**Task instructions:** Say how many lines of the listing below hold the word "Open". Give only that number.

**Records to use:**
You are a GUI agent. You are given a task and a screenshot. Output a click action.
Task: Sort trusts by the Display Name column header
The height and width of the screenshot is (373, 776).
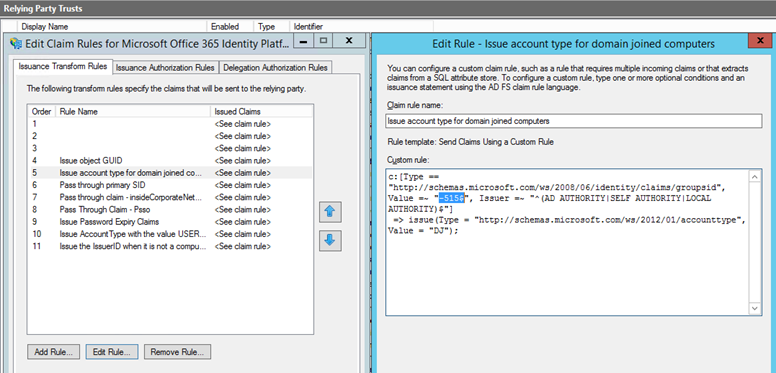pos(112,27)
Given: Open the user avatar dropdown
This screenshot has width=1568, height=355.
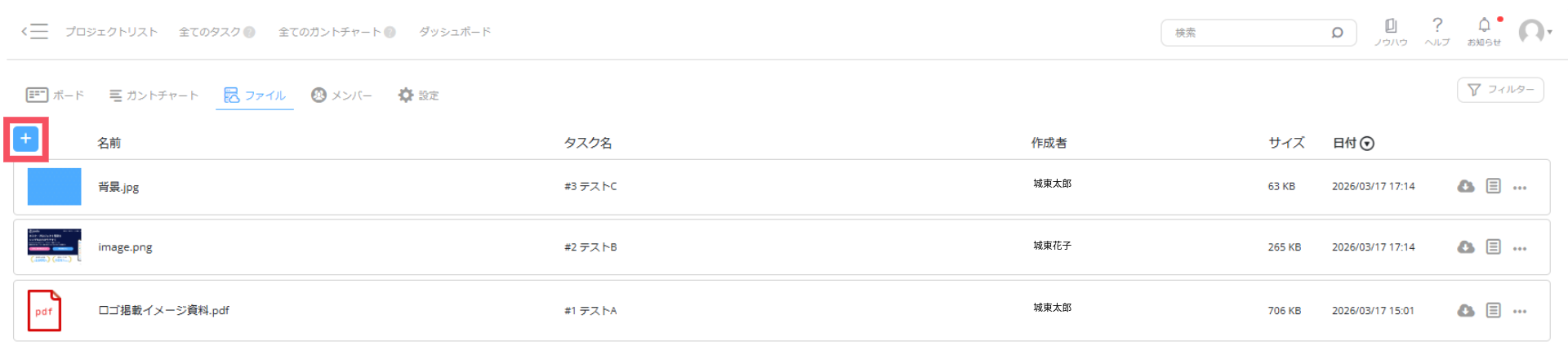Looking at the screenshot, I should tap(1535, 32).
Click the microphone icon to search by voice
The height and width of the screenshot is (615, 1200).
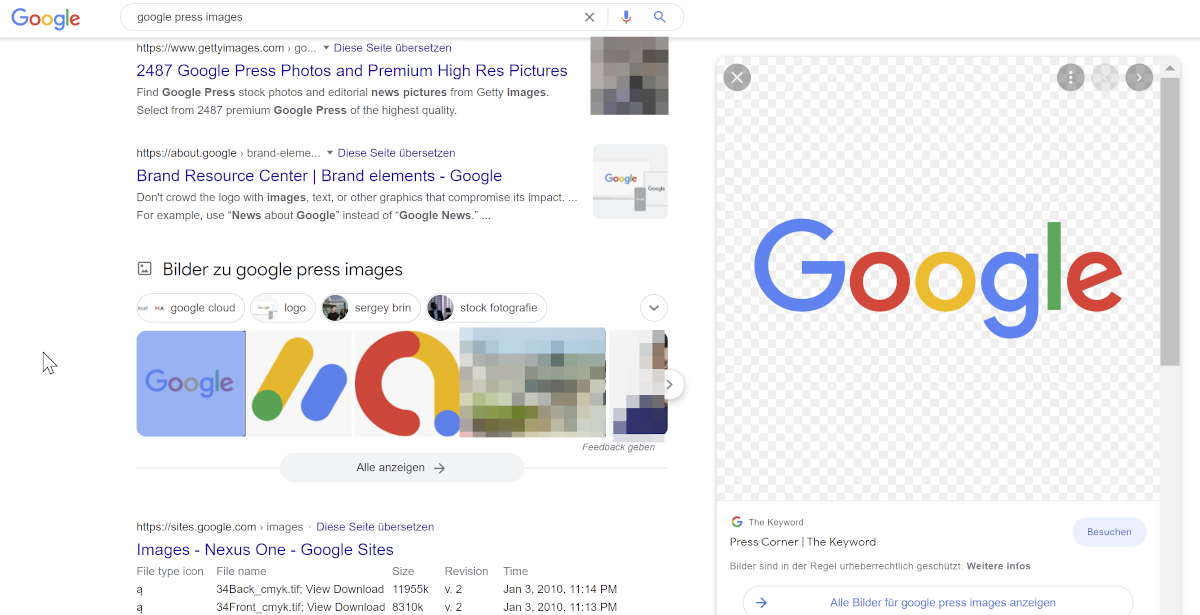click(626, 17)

...

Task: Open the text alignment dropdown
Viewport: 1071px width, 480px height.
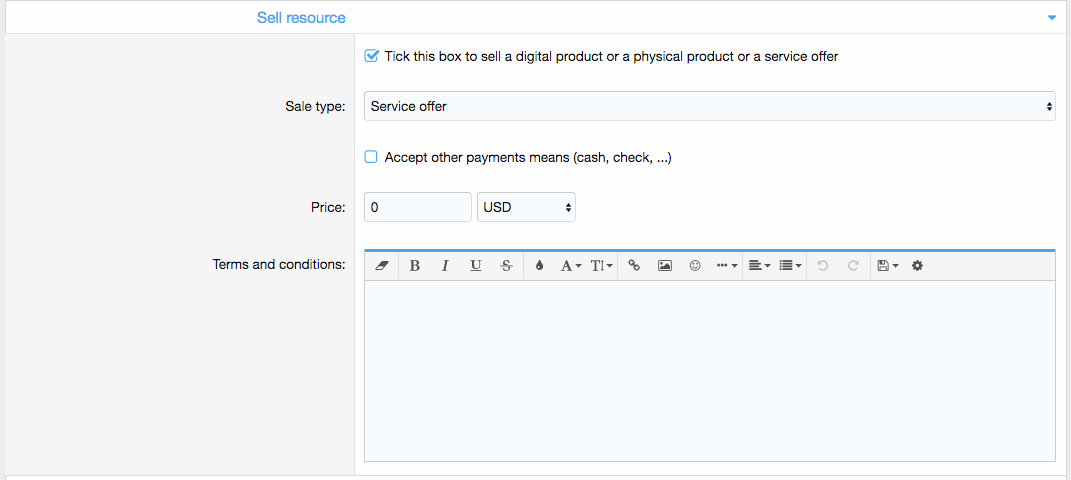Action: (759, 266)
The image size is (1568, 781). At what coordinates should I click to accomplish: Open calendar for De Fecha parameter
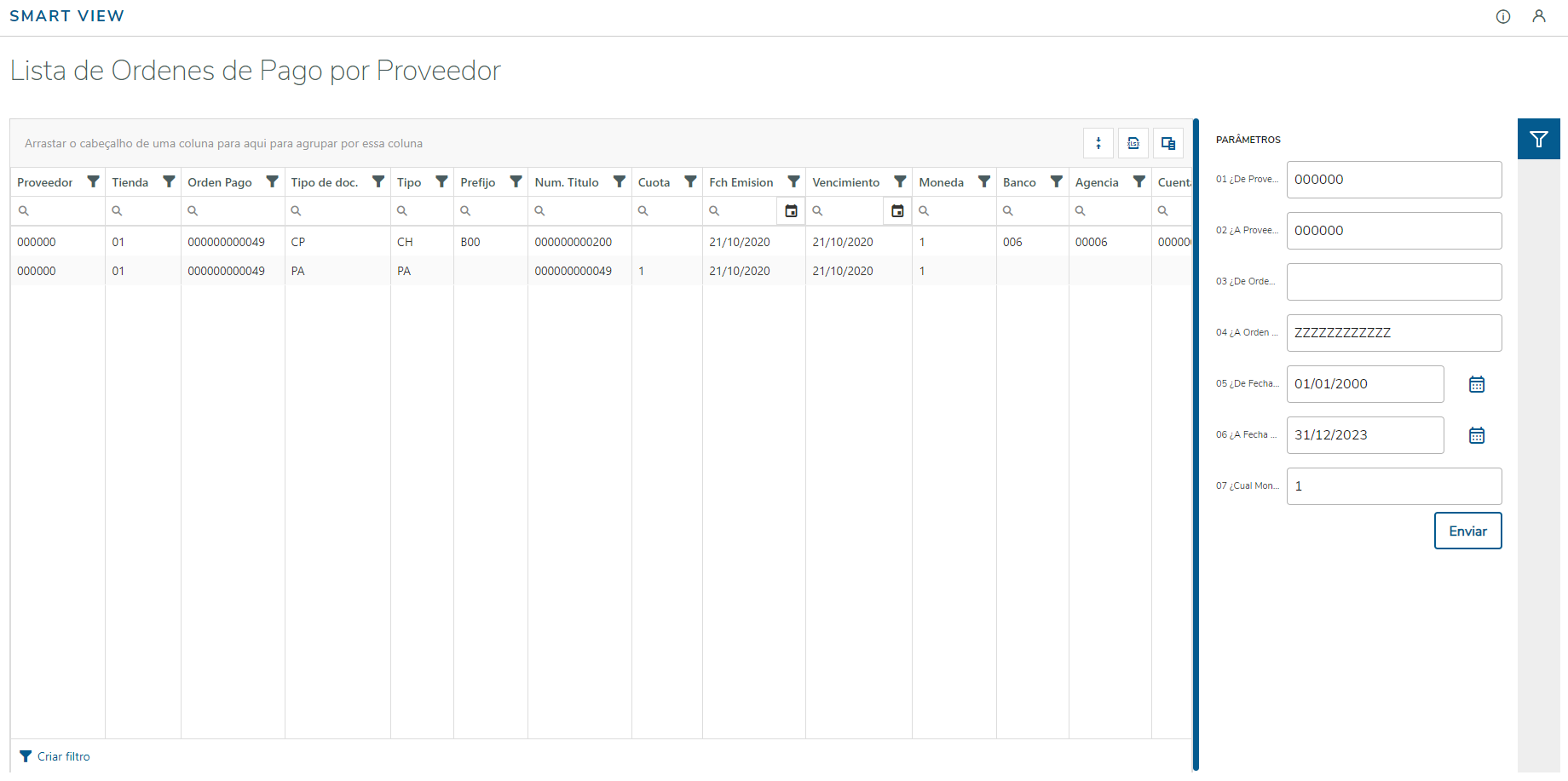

**The completed task:** 3